Thursday, August 30, 2007


I don’t give a damn what the Supremes have said about “civic religion”

And, I believe the federal judge who refused to grant David and Shannon Croft a preimilanry injunction for their children to stop reciting the new ”under God” Texas Pledge of Allegiance got it wrong in this case. Nor do I agree with Texas AG Greg Abbott’s sophisms.

First, in the case of “voluntary” prayer in schools vs. a moment of silence, SCOTUS has found that, by the situation in which it takes place, to be inherently coercive, even if officially ‘voluntary.”

Second, despite the sneering denial of Justice Antonin Scalia, so-called “civil religion” is religious. If it weren’t, we wouldn’t give it the label of “civil religion.”

Third, the noble (albeit Deistic, not Christian) sentiments of the Declaration of Independence, aren’t the “supreme law of the land,” Mr.
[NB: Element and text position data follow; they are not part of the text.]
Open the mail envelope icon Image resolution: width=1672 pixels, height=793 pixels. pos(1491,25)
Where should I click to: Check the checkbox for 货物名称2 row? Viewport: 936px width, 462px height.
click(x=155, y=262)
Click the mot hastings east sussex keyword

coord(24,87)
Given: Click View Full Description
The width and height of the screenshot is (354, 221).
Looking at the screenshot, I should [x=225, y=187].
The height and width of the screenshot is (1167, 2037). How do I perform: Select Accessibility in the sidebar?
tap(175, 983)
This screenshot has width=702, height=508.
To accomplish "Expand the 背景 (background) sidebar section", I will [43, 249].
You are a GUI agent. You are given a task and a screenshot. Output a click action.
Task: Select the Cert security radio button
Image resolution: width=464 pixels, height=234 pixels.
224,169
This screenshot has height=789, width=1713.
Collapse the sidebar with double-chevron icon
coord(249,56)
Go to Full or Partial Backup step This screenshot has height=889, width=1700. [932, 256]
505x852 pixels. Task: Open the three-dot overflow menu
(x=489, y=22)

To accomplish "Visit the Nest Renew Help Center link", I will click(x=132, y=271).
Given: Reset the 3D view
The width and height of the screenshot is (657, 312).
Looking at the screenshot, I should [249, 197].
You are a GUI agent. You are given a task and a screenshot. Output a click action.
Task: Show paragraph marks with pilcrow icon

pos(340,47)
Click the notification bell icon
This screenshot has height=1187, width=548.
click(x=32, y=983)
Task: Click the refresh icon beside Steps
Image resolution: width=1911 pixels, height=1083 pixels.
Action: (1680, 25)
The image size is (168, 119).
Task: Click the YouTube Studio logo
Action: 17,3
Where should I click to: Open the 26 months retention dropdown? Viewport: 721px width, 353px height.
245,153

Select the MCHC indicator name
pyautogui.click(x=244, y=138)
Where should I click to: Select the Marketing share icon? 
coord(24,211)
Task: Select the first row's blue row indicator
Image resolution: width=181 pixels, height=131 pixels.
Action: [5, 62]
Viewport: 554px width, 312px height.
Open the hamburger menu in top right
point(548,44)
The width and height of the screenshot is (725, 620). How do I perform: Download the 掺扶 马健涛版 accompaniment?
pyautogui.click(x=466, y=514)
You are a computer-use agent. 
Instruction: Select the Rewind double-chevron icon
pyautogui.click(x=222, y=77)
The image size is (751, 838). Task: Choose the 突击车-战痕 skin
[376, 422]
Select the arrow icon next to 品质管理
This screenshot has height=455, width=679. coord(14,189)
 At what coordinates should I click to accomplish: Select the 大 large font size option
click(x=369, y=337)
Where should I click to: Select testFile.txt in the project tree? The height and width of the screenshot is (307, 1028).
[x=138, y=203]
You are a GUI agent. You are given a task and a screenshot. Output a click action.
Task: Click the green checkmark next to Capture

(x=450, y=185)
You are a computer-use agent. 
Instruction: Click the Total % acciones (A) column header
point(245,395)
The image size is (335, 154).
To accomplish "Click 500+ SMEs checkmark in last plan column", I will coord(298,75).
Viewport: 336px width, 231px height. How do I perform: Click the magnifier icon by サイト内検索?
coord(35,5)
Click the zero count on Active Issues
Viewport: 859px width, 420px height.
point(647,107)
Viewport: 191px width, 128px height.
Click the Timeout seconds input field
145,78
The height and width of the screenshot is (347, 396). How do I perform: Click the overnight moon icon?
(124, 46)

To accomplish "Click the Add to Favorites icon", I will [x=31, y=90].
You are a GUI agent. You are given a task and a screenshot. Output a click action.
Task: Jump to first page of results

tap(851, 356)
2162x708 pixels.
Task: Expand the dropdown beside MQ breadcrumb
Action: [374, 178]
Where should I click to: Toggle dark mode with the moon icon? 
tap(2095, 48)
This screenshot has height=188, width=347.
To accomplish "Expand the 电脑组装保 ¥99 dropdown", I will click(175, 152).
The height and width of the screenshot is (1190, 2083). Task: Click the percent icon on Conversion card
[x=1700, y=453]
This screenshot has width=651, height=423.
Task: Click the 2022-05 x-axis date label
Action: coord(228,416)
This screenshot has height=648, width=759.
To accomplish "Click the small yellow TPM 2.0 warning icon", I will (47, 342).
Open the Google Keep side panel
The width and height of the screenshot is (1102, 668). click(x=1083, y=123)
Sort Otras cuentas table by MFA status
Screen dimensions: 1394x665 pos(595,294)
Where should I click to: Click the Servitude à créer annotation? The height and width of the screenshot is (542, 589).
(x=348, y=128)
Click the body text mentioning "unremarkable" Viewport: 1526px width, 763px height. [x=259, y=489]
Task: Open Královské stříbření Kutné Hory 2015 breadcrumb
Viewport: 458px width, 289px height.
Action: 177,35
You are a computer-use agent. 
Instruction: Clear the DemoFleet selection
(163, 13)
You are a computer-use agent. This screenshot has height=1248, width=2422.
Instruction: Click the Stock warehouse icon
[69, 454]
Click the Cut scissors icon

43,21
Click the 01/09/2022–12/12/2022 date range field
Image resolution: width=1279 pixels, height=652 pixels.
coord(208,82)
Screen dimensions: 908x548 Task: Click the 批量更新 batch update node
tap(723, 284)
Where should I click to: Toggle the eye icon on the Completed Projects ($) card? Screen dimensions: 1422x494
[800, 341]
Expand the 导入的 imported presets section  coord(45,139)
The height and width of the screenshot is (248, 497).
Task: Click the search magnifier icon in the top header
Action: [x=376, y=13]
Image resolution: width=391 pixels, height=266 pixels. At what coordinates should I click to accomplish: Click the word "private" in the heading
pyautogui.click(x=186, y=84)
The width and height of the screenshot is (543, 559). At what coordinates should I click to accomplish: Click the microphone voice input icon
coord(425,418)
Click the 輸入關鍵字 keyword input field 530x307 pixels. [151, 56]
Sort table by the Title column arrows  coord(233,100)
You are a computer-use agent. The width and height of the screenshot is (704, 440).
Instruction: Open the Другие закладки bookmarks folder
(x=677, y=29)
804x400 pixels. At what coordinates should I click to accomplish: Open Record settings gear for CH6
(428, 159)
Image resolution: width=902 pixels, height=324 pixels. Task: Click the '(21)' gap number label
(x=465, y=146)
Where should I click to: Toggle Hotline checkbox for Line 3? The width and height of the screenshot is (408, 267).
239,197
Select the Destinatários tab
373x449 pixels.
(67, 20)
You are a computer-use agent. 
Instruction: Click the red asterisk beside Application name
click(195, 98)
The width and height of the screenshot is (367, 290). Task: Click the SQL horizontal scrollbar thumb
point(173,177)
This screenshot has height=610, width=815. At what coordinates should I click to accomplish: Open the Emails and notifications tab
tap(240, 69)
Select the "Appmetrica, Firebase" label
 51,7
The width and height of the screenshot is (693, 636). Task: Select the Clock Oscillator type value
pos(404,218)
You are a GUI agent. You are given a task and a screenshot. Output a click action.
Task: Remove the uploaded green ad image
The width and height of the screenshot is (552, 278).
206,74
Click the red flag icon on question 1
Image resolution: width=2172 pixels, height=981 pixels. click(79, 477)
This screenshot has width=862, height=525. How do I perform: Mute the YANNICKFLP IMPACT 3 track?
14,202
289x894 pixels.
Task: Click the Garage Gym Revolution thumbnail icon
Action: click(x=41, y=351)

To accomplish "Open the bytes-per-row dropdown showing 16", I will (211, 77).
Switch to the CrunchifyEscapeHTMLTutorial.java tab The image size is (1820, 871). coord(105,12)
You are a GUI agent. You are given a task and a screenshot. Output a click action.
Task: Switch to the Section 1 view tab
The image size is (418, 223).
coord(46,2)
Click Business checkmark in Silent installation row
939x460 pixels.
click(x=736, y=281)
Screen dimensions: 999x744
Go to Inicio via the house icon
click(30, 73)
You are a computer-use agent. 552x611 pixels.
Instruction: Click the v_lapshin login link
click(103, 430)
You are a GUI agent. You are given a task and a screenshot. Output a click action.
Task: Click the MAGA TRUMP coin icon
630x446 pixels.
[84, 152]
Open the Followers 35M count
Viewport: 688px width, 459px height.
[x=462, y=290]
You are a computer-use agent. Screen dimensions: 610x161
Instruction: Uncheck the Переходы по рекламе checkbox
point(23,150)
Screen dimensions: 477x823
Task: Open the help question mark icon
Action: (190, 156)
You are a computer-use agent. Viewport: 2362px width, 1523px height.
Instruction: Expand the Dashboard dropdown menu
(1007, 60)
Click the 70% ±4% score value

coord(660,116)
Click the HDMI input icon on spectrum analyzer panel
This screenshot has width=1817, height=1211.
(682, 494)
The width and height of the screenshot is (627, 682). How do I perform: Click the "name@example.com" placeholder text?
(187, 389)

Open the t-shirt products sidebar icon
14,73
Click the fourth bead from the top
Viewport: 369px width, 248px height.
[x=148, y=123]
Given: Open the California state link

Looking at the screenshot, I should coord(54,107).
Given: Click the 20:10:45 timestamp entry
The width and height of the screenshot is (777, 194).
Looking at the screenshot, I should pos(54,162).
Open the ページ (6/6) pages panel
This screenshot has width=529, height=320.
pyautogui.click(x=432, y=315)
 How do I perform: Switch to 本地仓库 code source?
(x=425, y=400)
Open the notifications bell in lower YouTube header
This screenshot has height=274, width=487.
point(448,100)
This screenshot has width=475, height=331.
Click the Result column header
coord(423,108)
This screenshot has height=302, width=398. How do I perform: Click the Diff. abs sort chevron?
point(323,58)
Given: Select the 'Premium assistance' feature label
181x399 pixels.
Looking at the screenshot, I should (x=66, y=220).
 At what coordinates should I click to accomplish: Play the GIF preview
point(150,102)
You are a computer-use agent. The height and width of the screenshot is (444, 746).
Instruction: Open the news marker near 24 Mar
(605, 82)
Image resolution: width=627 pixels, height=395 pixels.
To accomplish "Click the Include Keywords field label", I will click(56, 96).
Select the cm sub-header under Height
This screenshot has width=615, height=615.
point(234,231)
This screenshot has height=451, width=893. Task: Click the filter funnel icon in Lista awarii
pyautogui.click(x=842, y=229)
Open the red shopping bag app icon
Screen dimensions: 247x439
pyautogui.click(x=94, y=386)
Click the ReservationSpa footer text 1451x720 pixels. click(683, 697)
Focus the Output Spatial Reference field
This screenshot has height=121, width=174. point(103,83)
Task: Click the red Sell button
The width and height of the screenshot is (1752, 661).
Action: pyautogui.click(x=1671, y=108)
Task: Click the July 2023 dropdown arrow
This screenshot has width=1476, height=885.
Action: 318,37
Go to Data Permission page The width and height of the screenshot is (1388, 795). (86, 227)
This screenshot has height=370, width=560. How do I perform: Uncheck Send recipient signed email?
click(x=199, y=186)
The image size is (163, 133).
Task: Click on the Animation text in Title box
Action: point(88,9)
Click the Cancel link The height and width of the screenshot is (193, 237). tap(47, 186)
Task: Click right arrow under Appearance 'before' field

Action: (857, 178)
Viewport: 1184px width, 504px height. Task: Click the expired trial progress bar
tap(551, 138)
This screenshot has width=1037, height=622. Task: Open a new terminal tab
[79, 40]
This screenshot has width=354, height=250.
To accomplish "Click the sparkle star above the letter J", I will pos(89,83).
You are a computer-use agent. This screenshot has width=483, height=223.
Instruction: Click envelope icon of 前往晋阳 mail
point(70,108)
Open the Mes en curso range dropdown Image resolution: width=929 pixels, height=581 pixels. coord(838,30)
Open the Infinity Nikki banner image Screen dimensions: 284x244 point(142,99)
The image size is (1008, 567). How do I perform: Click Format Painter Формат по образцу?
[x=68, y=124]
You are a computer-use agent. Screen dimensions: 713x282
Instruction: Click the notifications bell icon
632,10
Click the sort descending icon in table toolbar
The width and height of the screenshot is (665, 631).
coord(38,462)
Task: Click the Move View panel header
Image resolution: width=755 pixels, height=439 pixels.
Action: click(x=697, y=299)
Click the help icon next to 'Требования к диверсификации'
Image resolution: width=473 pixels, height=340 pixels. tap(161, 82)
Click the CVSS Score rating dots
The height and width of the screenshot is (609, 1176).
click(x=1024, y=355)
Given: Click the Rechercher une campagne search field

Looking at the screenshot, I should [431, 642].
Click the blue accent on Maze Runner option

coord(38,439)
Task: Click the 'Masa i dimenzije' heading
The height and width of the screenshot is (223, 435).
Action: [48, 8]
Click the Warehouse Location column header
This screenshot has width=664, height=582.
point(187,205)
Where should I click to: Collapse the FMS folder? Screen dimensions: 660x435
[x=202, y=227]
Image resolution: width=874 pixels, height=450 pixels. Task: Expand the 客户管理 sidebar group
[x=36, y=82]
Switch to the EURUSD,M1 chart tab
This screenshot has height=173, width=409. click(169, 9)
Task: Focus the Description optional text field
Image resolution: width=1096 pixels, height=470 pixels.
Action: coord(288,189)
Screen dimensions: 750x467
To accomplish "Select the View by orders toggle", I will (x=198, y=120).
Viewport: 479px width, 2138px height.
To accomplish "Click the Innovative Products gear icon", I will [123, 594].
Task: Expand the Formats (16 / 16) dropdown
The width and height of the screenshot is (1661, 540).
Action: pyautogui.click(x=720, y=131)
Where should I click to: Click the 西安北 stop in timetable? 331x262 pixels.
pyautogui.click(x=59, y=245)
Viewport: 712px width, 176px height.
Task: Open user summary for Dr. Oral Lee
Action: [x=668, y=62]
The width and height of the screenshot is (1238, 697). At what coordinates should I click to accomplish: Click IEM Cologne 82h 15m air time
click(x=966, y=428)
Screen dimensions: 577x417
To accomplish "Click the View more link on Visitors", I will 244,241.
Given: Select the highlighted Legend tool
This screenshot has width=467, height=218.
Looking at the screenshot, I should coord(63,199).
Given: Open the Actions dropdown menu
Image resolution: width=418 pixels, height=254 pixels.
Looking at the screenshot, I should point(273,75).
Texas Attorney General. The U.S. Constitution, which nowhere uses the word “god,” is.

Fourth, I believe the empirical exemplars Abbott cites of House and Senate chaplains are also unconstitutional. (Bill of Rights father James Madison had concerns about them more than 200 years ago, by the way.)

Abbott even tries to find liberal support from the late Justice William Brennan:

Even Justice William Brennan — by no means one of the high court’s most conservative members — admitted in the 1963 case School District of Abington Township v. Schempp that "the reference to divinity in the revised pledge of allegiance ... may merely recognize the historical fact that our nation was believed to have been founded ‘under God.’”

Well, Brennan was also wrong, in this case, wrong in his analysis of the 1954-revised Pledge. The “under God” was inserted as part of the McCarthyist Second Red Scare, which of course saw all communists as godless. (Strange that Christian Red-hunters never read the second chapter of Acts to see Christian communists in action.)

Abbott then gets full of BS:
Neutrality is the aim. The First Amendment does not permit government to endorse religion, but neither can it exhibit hostility toward religion. It's a delicate balance, to be sure, but including the words “under God” in the Texas Pledge successfully and constitutionally walks that line.

If neutrality really were the option, state Rep. Debbie Riddle never would have proposed this change in the state Pledge, and schools would go back to the pre-1954 U.S. Pledge.

When Religious Right nutbars got upset about a Hindu prayer for Congress in the U.S. Capitol, we clearly saw that for them, “neutrality” means “Christian-only neutrality,” with an occasional “Judeo-“ appendage as a threadbare fig leaf.

Finally, although this is just a preliminary injunction, previous Supreme Court Pledge-loser Michael Newdow is right that the Crofts don’t have a chance; since Newdow’s time, the addition of Alito and Roberts to SCOTUS guarantees that.